From Perplexity: When a disease receives a certain nosology, it is hard to change the narrative when facts start to undermine the nosology.
When a disease is assigned a specific nosology—a formal classification that defines its characteristics, causes, and diagnostic criteria—it becomes difficult to shift the narrative even as new facts begin to undermine that classification. Nosology shapes medical understanding, treatment, and public perception, but it can also rigidify thinking, making the system slow to adapt when anomalies or contradictory evidence arise.
AIDS and Nosological Inertia
AIDS serves as a clear example. In the early 1980s, the CDC established a case definition for AIDS built around specific clinical presentations and immunologic markers, notably severe immunodeficiency and certain opportunistic infections in previously healthy individuals. The narrative quickly crystallized: AIDS was seen almost exclusively as a disease caused by HIV leading to profound immune suppression. Over time, this nosology—a tight linkage between HIV and the defined clinical syndrome—shaped diagnostic algorithms, drug trials, public messaging, and epidemiological reporting.

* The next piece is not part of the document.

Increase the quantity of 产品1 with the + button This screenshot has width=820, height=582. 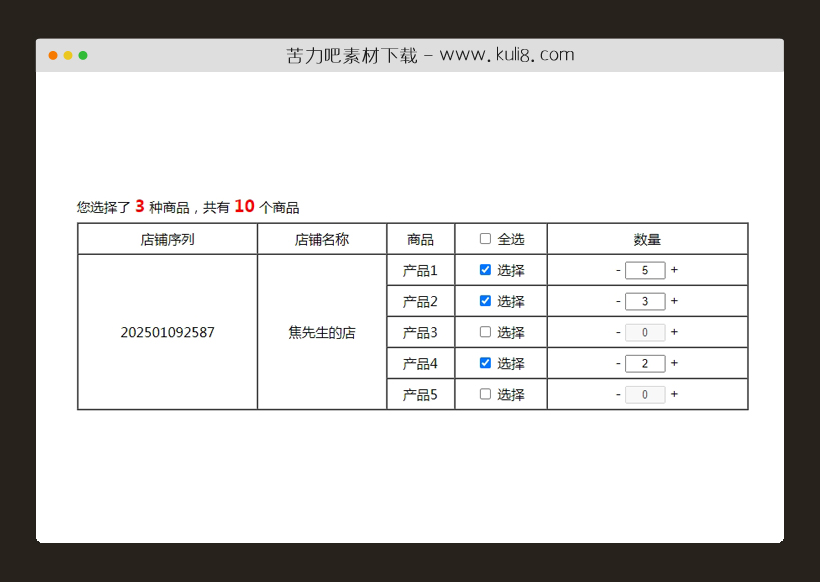pyautogui.click(x=675, y=269)
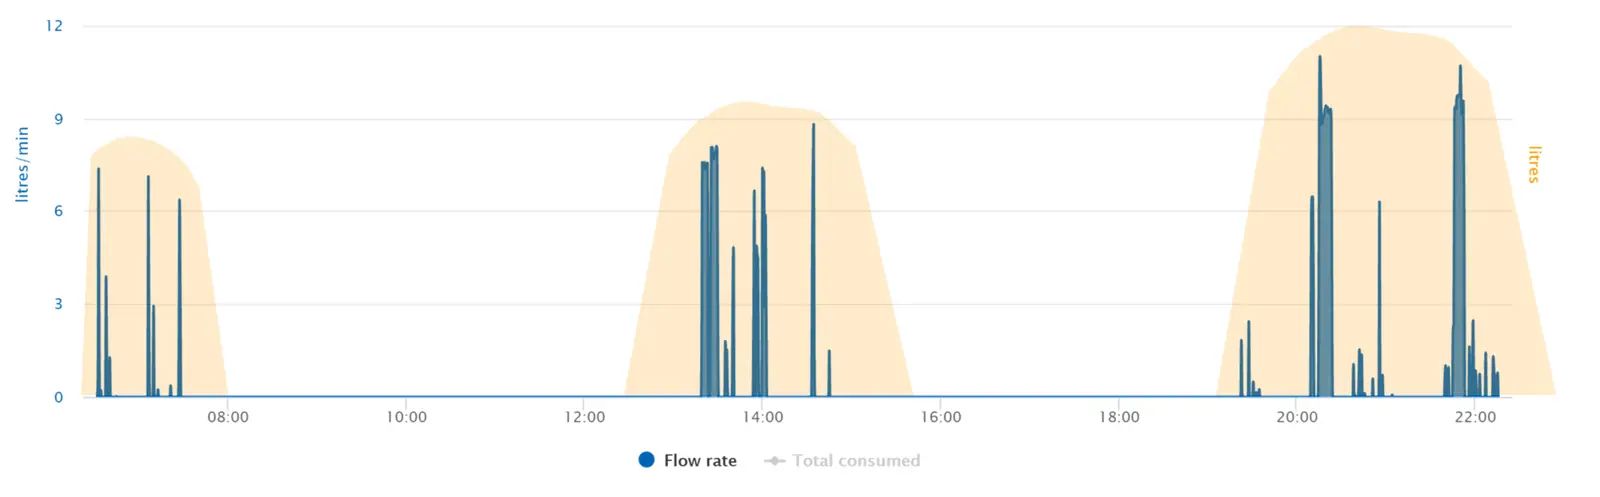Select the 20:00 time axis label
Image resolution: width=1600 pixels, height=497 pixels.
pos(1296,417)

However, when the advent of antiretroviral therapy drastically changed disease progression, some traditional indicators for AIDS no longer applied with the same predictive value, and new patterns (such as atypical presentations, long-term non-progressors, or phenomena like immune reconstitution syndromes) began to appear. Despite accumulating evidence that the original classification was incomplete or required modification, institutions and practitioners were slow to adjust the core narrative. This resistance to change stemmed from the deep impact of nosology on medical infrastructure, funding, and the public story of HIV/AIDS.
Nosology: A Double-Edged Sword
Nosological definitions bring clarity and focus, allowing for targeted interventions and research.

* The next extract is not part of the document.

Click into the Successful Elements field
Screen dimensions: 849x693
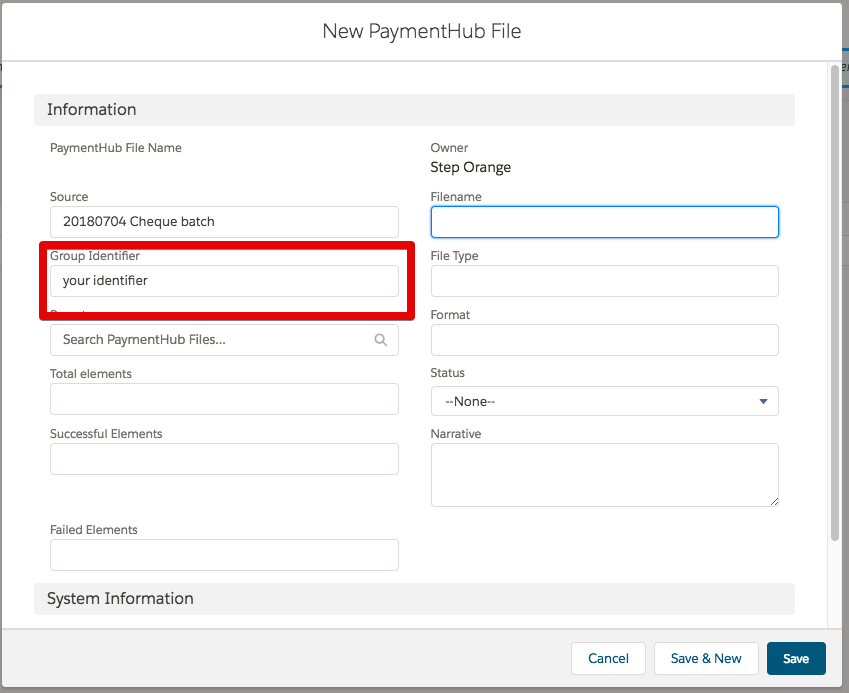coord(224,459)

Yet, once established, these frameworks can become resistant to change, typically requiring overwhelming evidence or political will for revision.
With AIDS, for example, adjustments to surveillance definitions and classifications were incremental, even as real-world disease behavior shifted in the post-HAART era.
Thus, nosology helps organize medical science but can stifle adaptation when evolving facts challenge its boundaries—making it hard to change the "story" around a disease like AIDS, even as evidence accumulates that complexities or exceptions must be confronted.